Post Holdings, Inc. manufactures, markets, and distributes ready-to-eat cereals, snacks, and active nutrition products in the United States and Canada. Post Holdings has a market cap of $1.7 billion and is part of the consumer goods sector. Shares are down 9.7% year-to-date as of the close of trading on Thursday. Currently there are 2 analysts that rate Post Holdings a buy, no analysts rate it a sell, and 2 rate it a hold.

TheStreet Ratings rates Post Holdings as a buy. The company's strengths can be seen in multiple areas, such as its robust revenue growth and expanding profit margins. We feel these strengths outweigh the fact that the company has had sub par growth in net income. Get the full Post Holdings Ratings Report now.

STOCKS TO BUY: TheStreet Quant Ratings has identified a handful of stocks that can potentially TRIPLE in the next 12 months. Learn more.

1. As of noon trading, Keurig Green Mountain ( GMCR) is down $2.39 (-2.0%) to $114.00 on average volume. Thus far, 1.3 million shares of Keurig Green Mountain exchanged hands as compared to its average daily volume of 2.2 million shares. The stock has ranged in price between $113.89-$116.14 after having opened the day at $115.79 as compared to the previous trading day's close of $116.39.
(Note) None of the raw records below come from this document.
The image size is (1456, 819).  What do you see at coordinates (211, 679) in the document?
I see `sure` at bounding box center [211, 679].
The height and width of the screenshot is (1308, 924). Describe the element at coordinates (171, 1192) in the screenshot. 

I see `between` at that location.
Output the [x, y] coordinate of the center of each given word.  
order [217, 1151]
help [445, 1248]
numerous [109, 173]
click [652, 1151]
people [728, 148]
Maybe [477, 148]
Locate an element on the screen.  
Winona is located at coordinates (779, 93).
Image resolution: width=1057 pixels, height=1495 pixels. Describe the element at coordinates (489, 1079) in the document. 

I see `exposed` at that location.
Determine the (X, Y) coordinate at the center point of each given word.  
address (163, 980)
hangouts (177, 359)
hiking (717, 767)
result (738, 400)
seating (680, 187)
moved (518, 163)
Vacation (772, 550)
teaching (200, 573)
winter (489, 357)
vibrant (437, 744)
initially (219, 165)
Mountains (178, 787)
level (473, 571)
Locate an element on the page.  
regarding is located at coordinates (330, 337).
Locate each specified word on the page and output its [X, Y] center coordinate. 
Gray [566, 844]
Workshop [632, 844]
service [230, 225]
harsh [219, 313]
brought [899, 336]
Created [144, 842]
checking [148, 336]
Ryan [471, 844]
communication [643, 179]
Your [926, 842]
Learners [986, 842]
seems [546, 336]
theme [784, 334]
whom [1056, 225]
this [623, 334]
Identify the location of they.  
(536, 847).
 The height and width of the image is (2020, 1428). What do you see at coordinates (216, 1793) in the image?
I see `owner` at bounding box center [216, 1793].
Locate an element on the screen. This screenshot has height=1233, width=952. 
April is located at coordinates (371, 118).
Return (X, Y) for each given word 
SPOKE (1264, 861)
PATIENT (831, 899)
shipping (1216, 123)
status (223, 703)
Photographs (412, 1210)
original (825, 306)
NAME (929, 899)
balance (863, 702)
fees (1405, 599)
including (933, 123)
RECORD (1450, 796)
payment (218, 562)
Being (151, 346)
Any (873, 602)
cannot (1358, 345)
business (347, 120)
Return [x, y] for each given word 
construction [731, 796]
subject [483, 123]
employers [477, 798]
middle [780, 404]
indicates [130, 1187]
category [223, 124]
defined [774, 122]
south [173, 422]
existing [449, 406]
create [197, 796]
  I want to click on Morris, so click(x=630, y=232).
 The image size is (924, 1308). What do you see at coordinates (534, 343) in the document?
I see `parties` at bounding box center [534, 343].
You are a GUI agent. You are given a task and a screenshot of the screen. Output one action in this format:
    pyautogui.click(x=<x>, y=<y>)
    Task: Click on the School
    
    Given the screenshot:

Keurig Green Mountain, Inc. is engaged in the specialty coffee and coffeemaker businesses in the United States and Canada. The company operates through two segments, Domestic and Canada. Keurig Green Mountain has a market cap of $19.2 billion and is part of the consumer goods sector. Shares are up 54.1% year-to-date as of the close of trading on Thursday. Currently there are 5 analysts that rate Keurig Green Mountain a buy, 1 analyst rates it a sell, and 6 rate it a hold.

TheStreet Ratings rates Keurig Green Mountain as a buy. The company's strengths can be seen in multiple areas, such as its revenue growth, largely solid financial position with reasonable debt levels by most measures, expanding profit margins, good cash flow from operations and impressive record of earnings per share growth. We feel these strengths outweigh the fact that the company has had somewhat disappointing return on equity. Get the full Keurig Green Mountain Ratings Report now.

STOCKS TO BUY: TheStreet Quant Ratings has identified a handful of stocks that can potentially TRIPLE in the next 12 months. Learn more.

If you are interested in one of these 3 stocks, ETFs may be of interest. Investors who are bullish on the food & beverage industry could consider PowerShares Dynamic Food & Beverage ( PBJ) while those bearish on the food & beverage industry could consider PowerShares DB Agriculture Sht ETN ( ADZ).